As the European Elections are rapidly approaching, the fault lines between the outgoing European Commission and the heads of state of EU countries, forming the European Council, are becoming ever more visible.
While the European Commission, in particular Enlargement Commissioner Johannes Hahn, has launched a PR offensive to defend the impending European Commission’s advice to the European Council and European Parliament to open accession negotiations with Albania, it appears that major EU countries have explicit reservations against further enlargement of the EU.
At the same time, German Chancellor Angela Merkel and French President Emmanuel Macron have organized a Balkan Summit that openly rejects the option of land swap between Kosovo and Serbia explored by EU High Representative Federica Mogherini.
Albanian progress
In an op-ed for the Austrian Handelsblatt, Commissioner Hahn warns for “destabilization” in the Balkans if the EU continues to postpone the opening of EU accession negotiations with Albania and North Macedonia. Hahn’s argument echoes earlier threats of Prime Minister Edi Rama, who has frequently raised undefined spectres of “Russian” interference or “radical Islam,” while actively courting support from Turkish President Recep Tayyip Erdoğan and recently paying a visit to Saudi Arabia.
Ironically, it is precisely the incessant good weather show the European Commission has put up for the last five years, ignoring the many warnings by independent journalists, experts, and civil society, that may now lead to the crushing disappointment leading to “instability.” In fact, two years ago Rama was already openly pessimistic about Albania’s chances:
What I can say very openly and directly […] is that the opening of negotiations no longer is an issue that depends on what we are doing better. […] [The opening] of negotiations next year is what Albania expects and deserves and it is unfair that this issue continues to be dragged along for reasons that have no relation to Albania, bringing up at every turn new reasons.
Now has come up – they don’t say it officially, I cannot say it – but it has come up and is going around, the phantasm of “ethnically Albanian crime.” Of course in certain media and urged on by certain sources and forces, but the issue is how and how much this also will turn into a sort of conditionality of the sort “first solve the problem of ethnically Albanian crime, then we’ll see.”
The situation has in no way improved. The recent decision of the Dutch Parliament to ask the Dutch government to request the European Commission to suspend the Albania’s Schengen visa exemption is a sign that this “phantasm of ‘ethnically Albanian crime'” feels very real to some of the EU member states. Furthermore, there is not a single bit of progress on one of the key conditions imposed in 2018 by the European Parliament, namely Electoral Reform.
Kosovo and Serbia
A second front of emerging contention between the European Commission and members of the European Council has been the dialogue between Kosovo and Serbia. In these talks, which so far have been conducted by EU High Representative Federica Mogherini, Serbian President Aleksandar Vučić, and Kosovar President Hashim Thaçi the idea was floated of redrawing the borders or “land swap,” also supported by Prime Minister Edi Rama. This approach has been severely criticized by regional experts as destabilizing, and the Kosovar government led by Prime Minister Ramush Haradinaj has refused to support President Thaçi in his attempts.

Dataset excerpt:
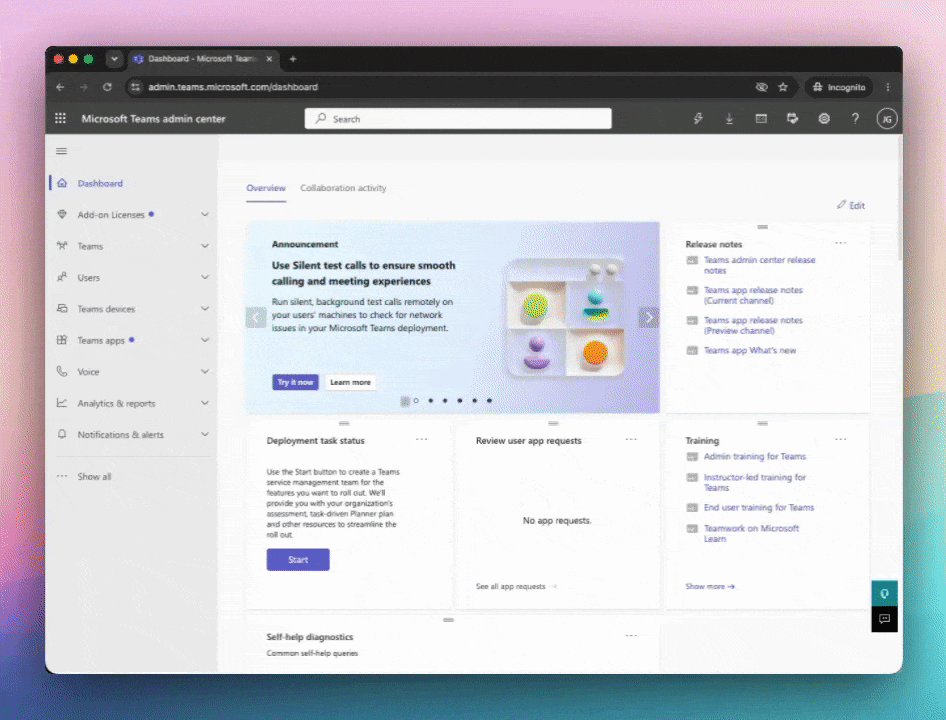Click the downloads arrow icon in header

[x=729, y=118]
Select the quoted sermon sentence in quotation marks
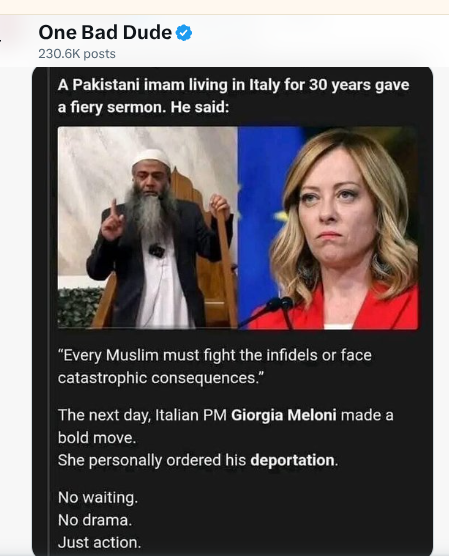 [215, 366]
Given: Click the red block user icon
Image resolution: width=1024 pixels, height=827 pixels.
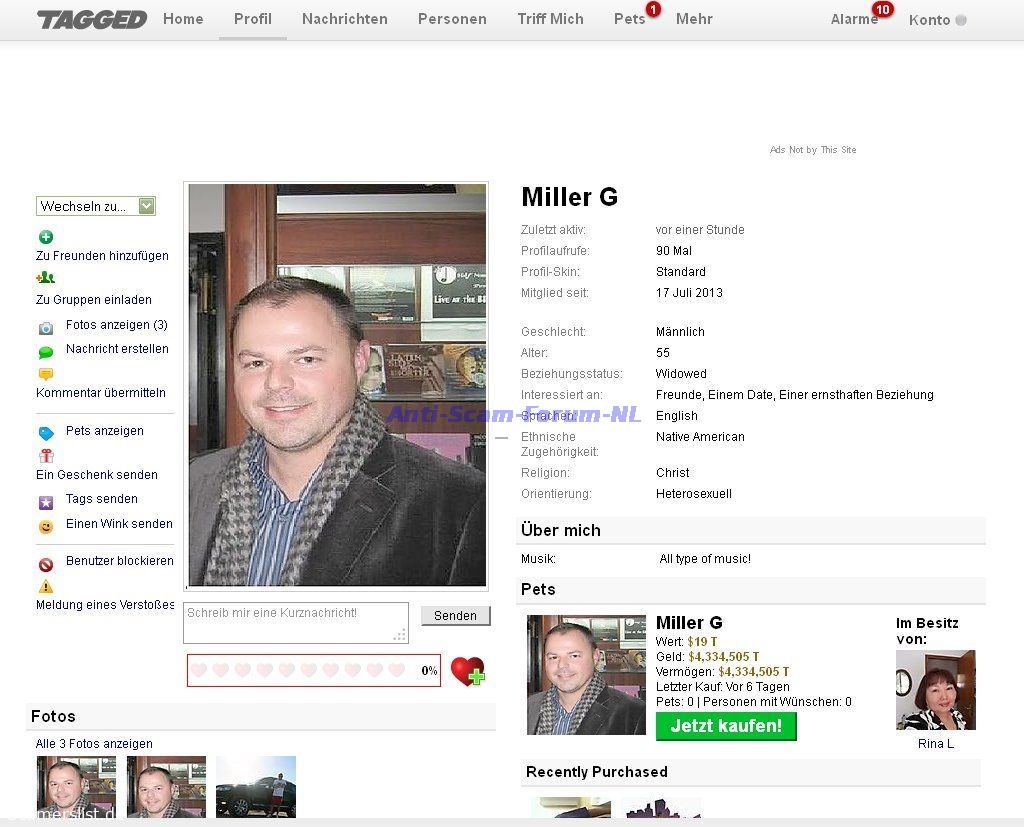Looking at the screenshot, I should click(46, 564).

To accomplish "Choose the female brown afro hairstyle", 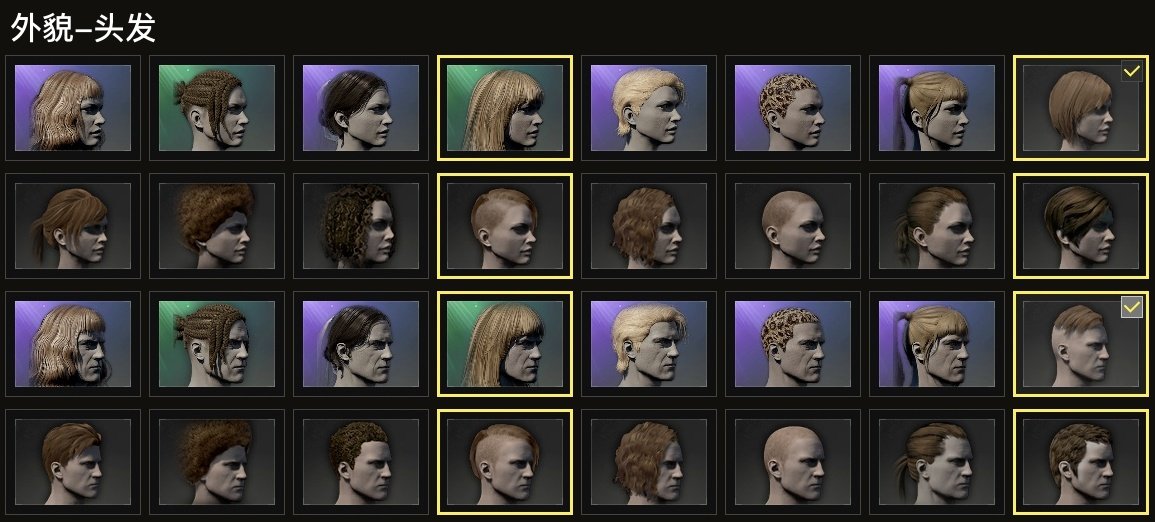I will (217, 225).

§ Problem set
(a) In the article on EU enlargement and the Balkans, which national parliament asked its government to request that the European Commission suspend Albania's Schengen visa exemption?
(b) Write the next part of the article on EU enlargement and the Balkans, picking up after its last sentence.

§ Responses by task
(a) The Dutch Parliament.

(b)
A recent report of the European Stability Initiative (ESI) on the background and progress of the Kosovo–Serbia negotiations describes the status quo as follows:
The US and Kosovo quarrel. The EU is divided. Germany and the US distrust each other in the Balkans. The EU High Representative [Federica Mogherini] and her team are considered reckless by the majority of EU member states. The Kosovo parliament passes a resolution against the Kosovo president [Hashim Thaçi]’s willingness to discuss changing borders. The Albanian prime minister [Edi Rama] quarrels with the prime minister of Kosovo [Ramush Haradinaj] about Kosovo’s future, and dismisses a respected foreign minister [Ditmir Bushati] who warned against the dangers of redrawing borders along ethnic lines. Meanwhile in Serbia a majority of people supports a president [Aleksandar Vučić], who restores Serbian military power to confront a looming Greater Albanian invasion. Newspapers are full of stories that arouse nationalist emotions. President Vučić is popular while his opposition is deeply divided on Kosovo.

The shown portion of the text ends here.